Rungapamestry V. Modifications des concentrations de glucosinolates, de l'activité des myrosinases et de la production de métabolites des glucosinolates dans le chou (Brassica oleracea Var. Capitata) cuits pour différentes durées. J Agric Food Chem. 4 octobre 2006; 54 (20): 7628-34

Une portion de chou chinois fournit moins de calcium qu'un verre de lait

FAUX.

En moyenne, l'homme absorbe 30% des sels de calcium des aliments. Le calcium laitier est absorbé à 32%, une valeur intéressante, mais supplanté par celle des légumes crucifères (brocoli, choux de Bruxelles, chou frisé, chou chinois, etc.) dont le coefficient d'absorption peut aller jusqu'à 61%. Ainsi, une portion de chou chinois (175 g) fournit plus de calcium qu'un verre de lait.

Les légumes sont riches en:

• L'eau

• Fibres

• Minéraux

• Antioxydants

• Protéines pour légumineuses

Toutes ces propriétés ont conduit à conseiller la consommation de légumes pour éviter de nombreuses pathologies:

• Cancer

• Diabète

• Maladies cardiovasculaires

• En surpoids

• Etc ...

Légumes lactofermentés ...

Les légumes lacto-fermentés et leurs précieuses bactéries lactiques ont été oubliés.

Cependant, ils permettent de varier les menus, surtout en hiver et au printemps où le choix de légumes frais est limité.

Il y a bien sûr la choucroute succulente, mais vous pouvez également fermenter les navets, les carottes et bien d'autres légumes.

Légumineuses

Ces dernières années, les légumineuses ont, grâce à leur forte densité nutritionnelle, retrouvé leur place dans l'alimentation (pois chiches, pois cassés, haricots, lentilles, etc.).

Le soja se distingue des autres légumineuses par sa teneur élevée en protéines, lécitine, minéraux et isoflavones (phytoestrogènes).

En savoir plus sur les légumes de saison

Tableau_saison_légumes_grand_format [1] .pdf (PDF - 851 Ko)

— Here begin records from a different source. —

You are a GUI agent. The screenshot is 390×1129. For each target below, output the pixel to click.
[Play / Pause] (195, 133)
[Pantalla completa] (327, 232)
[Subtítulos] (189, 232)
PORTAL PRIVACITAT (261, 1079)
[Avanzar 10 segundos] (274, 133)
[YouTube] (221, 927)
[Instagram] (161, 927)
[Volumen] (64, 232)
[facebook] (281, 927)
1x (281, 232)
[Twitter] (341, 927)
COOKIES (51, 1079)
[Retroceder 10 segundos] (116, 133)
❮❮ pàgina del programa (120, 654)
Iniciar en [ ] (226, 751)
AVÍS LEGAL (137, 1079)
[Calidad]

Privilégier les légumes issus de l'agriculture biologique (AB)

En France, l'agriculture biologique qui n'utilise pas de produits chimiques de synthèse est reconnue depuis la loi du 4 juillet 1980 modifiée par la loi du 30 décembre 1988.

Au niveau européen, la qualification des produits biologiques concerne les produits végétaux et les produits composés essentiellement d'ingrédients végétaux (pains, biscuits).

Le terme «agriculture biologique» est apparu en 1991 dans un règlement européen reconnaissant ce mode de production (règlement CEE du Conseil du 24 juin 1991 pour les productions végétales).

Concernant la production animale, les ministres européens de l'agriculture ont adopté le 19 juillet 1999 le règlement européen sur la production animale biologique, entré en vigueur le 24 août 2000. Ce texte complète le règlement (CEE n ° 2092/91).